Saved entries
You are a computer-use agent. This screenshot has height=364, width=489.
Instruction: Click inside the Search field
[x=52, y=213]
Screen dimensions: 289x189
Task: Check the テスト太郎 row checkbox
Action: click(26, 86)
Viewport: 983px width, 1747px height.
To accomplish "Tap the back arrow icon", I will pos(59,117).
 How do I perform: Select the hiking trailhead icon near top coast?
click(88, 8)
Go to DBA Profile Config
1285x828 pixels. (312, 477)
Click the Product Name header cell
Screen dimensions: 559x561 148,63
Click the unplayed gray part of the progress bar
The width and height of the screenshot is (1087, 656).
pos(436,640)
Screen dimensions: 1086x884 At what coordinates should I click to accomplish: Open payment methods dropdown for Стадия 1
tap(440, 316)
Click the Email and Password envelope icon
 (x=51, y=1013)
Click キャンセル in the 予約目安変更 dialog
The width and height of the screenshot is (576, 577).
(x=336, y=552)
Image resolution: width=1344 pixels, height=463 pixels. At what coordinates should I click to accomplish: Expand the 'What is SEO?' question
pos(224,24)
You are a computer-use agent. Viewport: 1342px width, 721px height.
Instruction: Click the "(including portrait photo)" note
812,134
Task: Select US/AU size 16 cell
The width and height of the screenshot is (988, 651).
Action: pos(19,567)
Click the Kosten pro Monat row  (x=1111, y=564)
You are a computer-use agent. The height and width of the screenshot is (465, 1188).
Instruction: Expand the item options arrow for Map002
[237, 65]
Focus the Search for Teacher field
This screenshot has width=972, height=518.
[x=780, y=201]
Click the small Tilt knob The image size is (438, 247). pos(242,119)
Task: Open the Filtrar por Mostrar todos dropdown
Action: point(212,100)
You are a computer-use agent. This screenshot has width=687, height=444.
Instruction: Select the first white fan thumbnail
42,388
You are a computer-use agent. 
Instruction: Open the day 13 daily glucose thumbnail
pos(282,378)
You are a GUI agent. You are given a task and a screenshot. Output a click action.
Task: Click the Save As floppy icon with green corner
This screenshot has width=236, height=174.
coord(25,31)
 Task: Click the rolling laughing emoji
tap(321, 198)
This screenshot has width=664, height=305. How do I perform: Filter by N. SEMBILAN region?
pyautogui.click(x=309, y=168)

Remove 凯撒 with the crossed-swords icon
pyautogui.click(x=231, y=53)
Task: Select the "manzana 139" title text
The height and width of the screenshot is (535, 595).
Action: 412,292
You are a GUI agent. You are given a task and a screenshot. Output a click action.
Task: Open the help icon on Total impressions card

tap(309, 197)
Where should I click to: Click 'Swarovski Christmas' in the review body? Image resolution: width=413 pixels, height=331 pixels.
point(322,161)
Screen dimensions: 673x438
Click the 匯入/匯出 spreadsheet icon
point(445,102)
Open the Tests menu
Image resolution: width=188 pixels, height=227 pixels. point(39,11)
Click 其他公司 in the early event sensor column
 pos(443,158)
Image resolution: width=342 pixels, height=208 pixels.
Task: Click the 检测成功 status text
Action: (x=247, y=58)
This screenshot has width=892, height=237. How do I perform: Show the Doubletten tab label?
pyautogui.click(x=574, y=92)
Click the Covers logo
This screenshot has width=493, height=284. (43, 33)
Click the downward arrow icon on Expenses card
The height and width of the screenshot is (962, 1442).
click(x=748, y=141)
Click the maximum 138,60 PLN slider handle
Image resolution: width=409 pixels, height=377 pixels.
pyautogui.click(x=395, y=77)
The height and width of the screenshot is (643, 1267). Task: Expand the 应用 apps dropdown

* What you are asked to do
Copy each entry exactly.

* Task answer
You are a computer-use agent. This screenshot has height=364, width=489.
Instruction: Click inside the Search field
[x=52, y=213]
Screen dimensions: 289x189
Task: Check the テスト太郎 row checkbox
Action: click(26, 86)
Viewport: 983px width, 1747px height.
To accomplish "Tap the back arrow icon", I will pos(59,117).
 How do I perform: Select the hiking trailhead icon near top coast?
click(88, 8)
Go to DBA Profile Config
1285x828 pixels. (312, 477)
Click the Product Name header cell
Screen dimensions: 559x561 148,63
Click the unplayed gray part of the progress bar
The width and height of the screenshot is (1087, 656).
pos(436,640)
Screen dimensions: 1086x884 At what coordinates should I click to accomplish: Open payment methods dropdown for Стадия 1
tap(440, 316)
Click the Email and Password envelope icon
 (x=51, y=1013)
Click キャンセル in the 予約目安変更 dialog
The width and height of the screenshot is (576, 577).
(x=336, y=552)
Image resolution: width=1344 pixels, height=463 pixels. At what coordinates should I click to accomplish: Expand the 'What is SEO?' question
pos(224,24)
You are a computer-use agent. Viewport: 1342px width, 721px height.
Instruction: Click the "(including portrait photo)" note
812,134
Task: Select US/AU size 16 cell
The width and height of the screenshot is (988, 651).
Action: pos(19,567)
Click the Kosten pro Monat row  (x=1111, y=564)
You are a computer-use agent. The height and width of the screenshot is (465, 1188).
Instruction: Expand the item options arrow for Map002
[237, 65]
Focus the Search for Teacher field
This screenshot has width=972, height=518.
[x=780, y=201]
Click the small Tilt knob The image size is (438, 247). pos(242,119)
Task: Open the Filtrar por Mostrar todos dropdown
Action: point(212,100)
You are a computer-use agent. This screenshot has width=687, height=444.
Instruction: Select the first white fan thumbnail
42,388
You are a computer-use agent. 
Instruction: Open the day 13 daily glucose thumbnail
pos(282,378)
You are a GUI agent. You are given a task and a screenshot. Output a click action.
Task: Click the Save As floppy icon with green corner
This screenshot has width=236, height=174.
coord(25,31)
 Task: Click the rolling laughing emoji
tap(321, 198)
This screenshot has width=664, height=305. How do I perform: Filter by N. SEMBILAN region?
pyautogui.click(x=309, y=168)

Remove 凯撒 with the crossed-swords icon
pyautogui.click(x=231, y=53)
Task: Select the "manzana 139" title text
The height and width of the screenshot is (535, 595).
Action: 412,292
You are a GUI agent. You are given a task and a screenshot. Output a click action.
Task: Open the help icon on Total impressions card

tap(309, 197)
Where should I click to: Click 'Swarovski Christmas' in the review body? Image resolution: width=413 pixels, height=331 pixels.
point(322,161)
Screen dimensions: 673x438
Click the 匯入/匯出 spreadsheet icon
point(445,102)
Open the Tests menu
Image resolution: width=188 pixels, height=227 pixels. point(39,11)
Click 其他公司 in the early event sensor column
 pos(443,158)
Image resolution: width=342 pixels, height=208 pixels.
Task: Click the 检测成功 status text
Action: (x=247, y=58)
This screenshot has width=892, height=237. How do I perform: Show the Doubletten tab label?
pyautogui.click(x=574, y=92)
Click the Covers logo
This screenshot has width=493, height=284. (43, 33)
Click the downward arrow icon on Expenses card
The height and width of the screenshot is (962, 1442).
click(x=748, y=141)
Click the maximum 138,60 PLN slider handle
Image resolution: width=409 pixels, height=377 pixels.
pyautogui.click(x=395, y=77)
The height and width of the screenshot is (643, 1267). Task: Expand the 应用 apps dropdown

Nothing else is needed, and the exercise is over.